Abbreviations (quick cheat sheet)

EM — Electromagnetics (frequency-domain unless noted)
MT / AMT / CSAMT — Magnetotellurics / Audio-MT / Controlled-Source AMT
FDEM / TDEM — Frequency- / Time-Domain EM
PDE — Partial Differential Equation governing fields
$\mathbf{Z}$ — Impedance tensor: $\mathbf{E}_h=\mathbf{Z}\,\mathbf{H}_h$
$\mathbf{T}$ (Tipper) — Magnetic transfer: $H_z=\mathbf{T}\cdot\mathbf{H}_h$
$\mathbf{E}$ , $\mathbf{H}$ — Electric & magnetic fields
$\sigma$ — Conductivity; $\rho=1/\sigma$ resistivity
$\delta$ (skin depth) — $\delta\approx\sqrt{2/(\mu\,\sigma\,\omega)}$
$\mathbf m$ — Model (here $\log\sigma$ ); $\mathbf m_{\rm ref}$ reference model
$\mathbf F(\mathbf m)$ — Forward operator (simulated data)
$\mathbf d$ — Observed data; $\mathbf r=\mathbf F(\mathbf m)-\mathbf d$ residual
$\mathbf J$ — Jacobian/sensitivity; $\mathbf J^\top$ adjoint action
$\mathbf W_d$ , $\mathbf W_m$ — Data weighting / model regularization
$\Phi,\,\Phi_d,\,\Phi_m$ — Objective, data misfit, model penalty
$\beta$ — Fit–smoothness trade-off
$\mu$ — LM damping / trust-region control
GN / LM — Gauss–Newton / Levenberg–Marquardt
CG / LSQR — Krylov linear solvers (matrix-free friendly)
TV — Total-variation regularization

What is Inversion, and Why Do We Need It?

efore we write a single line of code, let's start with a simple question: How do you see something you can't touch?

Let's assume you're on a boat in a thick fog.
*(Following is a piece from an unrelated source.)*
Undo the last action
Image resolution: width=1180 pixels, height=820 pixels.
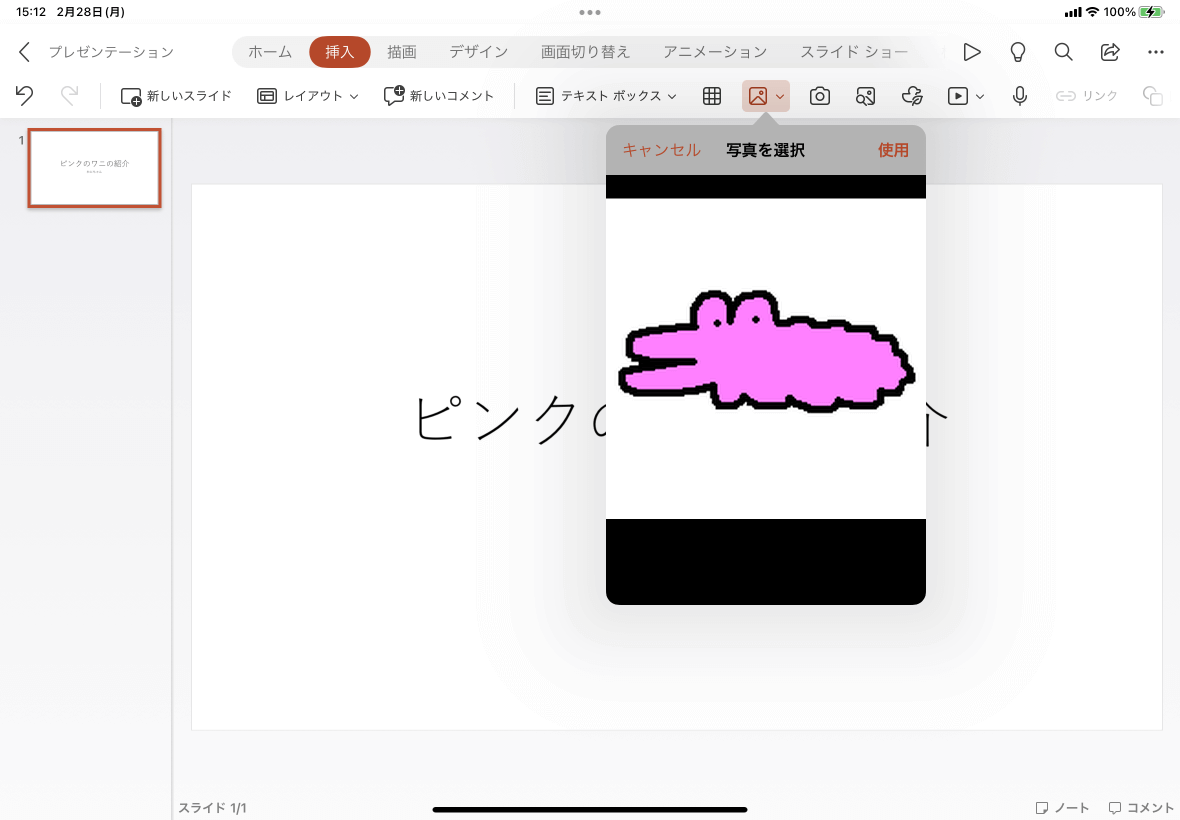tap(23, 95)
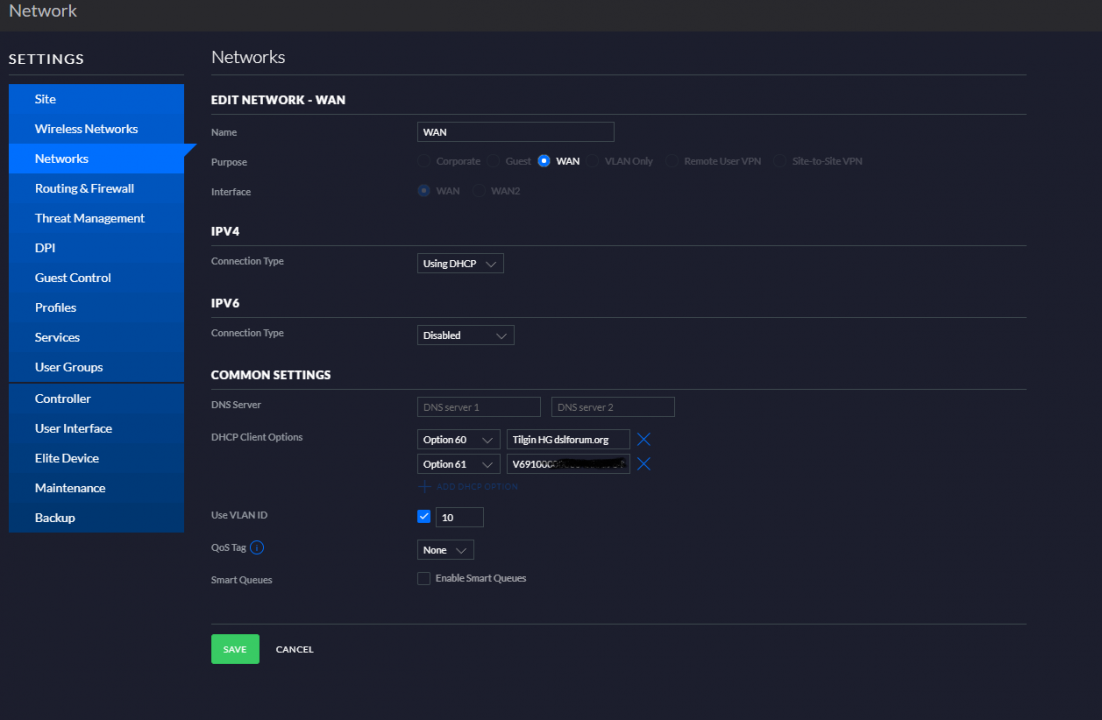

You can't see the seafloor, but you have a sonar system. You send a "ping" (a sound wave) into the water. This is the "forward problem"—using known physics to predict what will happen. A few seconds later, you hear an echo. That echo is your "data". Your brain instantly does the math: "Based on the echo's timing and strength, the seafloor must be 100 meters deep and rocky." That mental calculation—turning observed data back into an unseeable model of the world—is the essence of inversion.

A doctor uses a CT scanner for the same reason. They can't see inside your body, so they pass X-rays (physics) through you and measure what comes out (data). A powerful computer then inverts that data to build a 3D model of your insides. Numerical Inversion is our "CT scanner" for the Earth. It's the mathematical and computational process of taking our limited, noisy measurements from the surface and using them to build a reliable picture, or "model," of the Earth's invisible subsurface.

Okay, So What is EM Inversion?

“
Inversion isn’t magic — it’s physics, optimization, and honest uncertainty.
”

— Field technician

Instead of sending a sonar "ping" or X-rays, we use electromagnetism (EM). An EM inversion does this:

Transmit (Forward Physics): We generate a controlled electric and magnetic field, which soaks into the ground. This is our "ping."
Measure (Data): We use sensitive receivers to record the tiny secondary fields that the Earth sends back. Different materials (like fresh water, saltwater, ore bodies, or oil) all respond differently.
Invert (The Model): Our algorithm—the one we're about to build—takes these measurements and solves the puzzle: "What 3D model of electrical conductivity underground is the only one that could have produced the exact data we just measured?"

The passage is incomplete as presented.